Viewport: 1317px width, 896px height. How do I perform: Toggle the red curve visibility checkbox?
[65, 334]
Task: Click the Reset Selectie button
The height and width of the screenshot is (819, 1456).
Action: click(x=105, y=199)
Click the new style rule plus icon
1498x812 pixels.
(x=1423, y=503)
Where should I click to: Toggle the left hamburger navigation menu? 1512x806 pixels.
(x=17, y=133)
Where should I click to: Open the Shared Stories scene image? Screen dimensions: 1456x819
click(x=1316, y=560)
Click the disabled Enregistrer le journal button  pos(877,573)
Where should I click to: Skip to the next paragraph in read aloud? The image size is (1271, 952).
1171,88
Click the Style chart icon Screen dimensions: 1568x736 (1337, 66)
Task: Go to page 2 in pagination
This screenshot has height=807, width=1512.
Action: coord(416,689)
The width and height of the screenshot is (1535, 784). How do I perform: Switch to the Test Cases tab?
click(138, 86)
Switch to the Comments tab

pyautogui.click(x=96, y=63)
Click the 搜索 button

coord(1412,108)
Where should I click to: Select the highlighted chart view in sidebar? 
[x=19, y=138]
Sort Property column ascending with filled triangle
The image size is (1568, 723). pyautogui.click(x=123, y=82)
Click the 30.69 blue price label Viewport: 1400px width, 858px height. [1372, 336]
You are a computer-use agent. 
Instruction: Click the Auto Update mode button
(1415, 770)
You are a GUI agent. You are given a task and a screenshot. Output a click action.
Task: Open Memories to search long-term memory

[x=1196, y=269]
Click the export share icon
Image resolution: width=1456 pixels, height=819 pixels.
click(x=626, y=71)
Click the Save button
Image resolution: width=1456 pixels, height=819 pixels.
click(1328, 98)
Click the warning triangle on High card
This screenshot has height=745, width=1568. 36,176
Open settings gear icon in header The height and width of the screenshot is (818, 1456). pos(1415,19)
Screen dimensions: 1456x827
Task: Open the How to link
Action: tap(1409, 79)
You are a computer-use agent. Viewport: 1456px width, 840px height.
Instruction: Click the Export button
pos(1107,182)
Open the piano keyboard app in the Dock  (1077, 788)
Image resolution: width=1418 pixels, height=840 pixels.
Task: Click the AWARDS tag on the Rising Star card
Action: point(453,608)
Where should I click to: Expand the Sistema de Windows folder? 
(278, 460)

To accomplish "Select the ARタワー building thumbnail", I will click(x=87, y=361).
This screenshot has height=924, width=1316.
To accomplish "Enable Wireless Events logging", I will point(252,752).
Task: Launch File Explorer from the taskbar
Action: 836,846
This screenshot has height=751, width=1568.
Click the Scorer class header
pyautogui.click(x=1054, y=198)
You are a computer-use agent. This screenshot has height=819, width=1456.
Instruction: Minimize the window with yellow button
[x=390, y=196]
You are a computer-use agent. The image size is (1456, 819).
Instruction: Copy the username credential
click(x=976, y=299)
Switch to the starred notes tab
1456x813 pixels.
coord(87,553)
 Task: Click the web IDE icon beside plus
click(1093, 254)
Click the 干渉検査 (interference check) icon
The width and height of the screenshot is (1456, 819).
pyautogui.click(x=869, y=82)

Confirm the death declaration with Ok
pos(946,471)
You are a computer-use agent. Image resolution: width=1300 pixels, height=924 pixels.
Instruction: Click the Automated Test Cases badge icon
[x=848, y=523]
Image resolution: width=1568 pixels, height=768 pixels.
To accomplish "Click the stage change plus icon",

* [Task instructions]:
Lines to set down from above: the line with "Click the disabled", the line with "You are a computer-use agent. Viewport: 1456px", and every line between, each exactly as written.

* [Answer for the task]:
Click the disabled Enregistrer le journal button  pos(877,573)
Where should I click to: Skip to the next paragraph in read aloud? The image size is (1271, 952).
1171,88
Click the Style chart icon Screen dimensions: 1568x736 (1337, 66)
Task: Go to page 2 in pagination
This screenshot has height=807, width=1512.
Action: coord(416,689)
The width and height of the screenshot is (1535, 784). How do I perform: Switch to the Test Cases tab?
click(138, 86)
Switch to the Comments tab

pyautogui.click(x=96, y=63)
Click the 搜索 button

coord(1412,108)
Where should I click to: Select the highlighted chart view in sidebar? 
[x=19, y=138]
Sort Property column ascending with filled triangle
The image size is (1568, 723). pyautogui.click(x=123, y=82)
Click the 30.69 blue price label Viewport: 1400px width, 858px height. [1372, 336]
You are a computer-use agent. 
Instruction: Click the Auto Update mode button
(1415, 770)
You are a GUI agent. You are given a task and a screenshot. Output a click action.
Task: Open Memories to search long-term memory

[x=1196, y=269]
Click the export share icon
Image resolution: width=1456 pixels, height=819 pixels.
click(x=626, y=71)
Click the Save button
Image resolution: width=1456 pixels, height=819 pixels.
click(1328, 98)
Click the warning triangle on High card
This screenshot has height=745, width=1568. 36,176
Open settings gear icon in header The height and width of the screenshot is (818, 1456). pos(1415,19)
Screen dimensions: 1456x827
Task: Open the How to link
Action: tap(1409, 79)
You are a computer-use agent. Viewport: 1456px width, 840px height.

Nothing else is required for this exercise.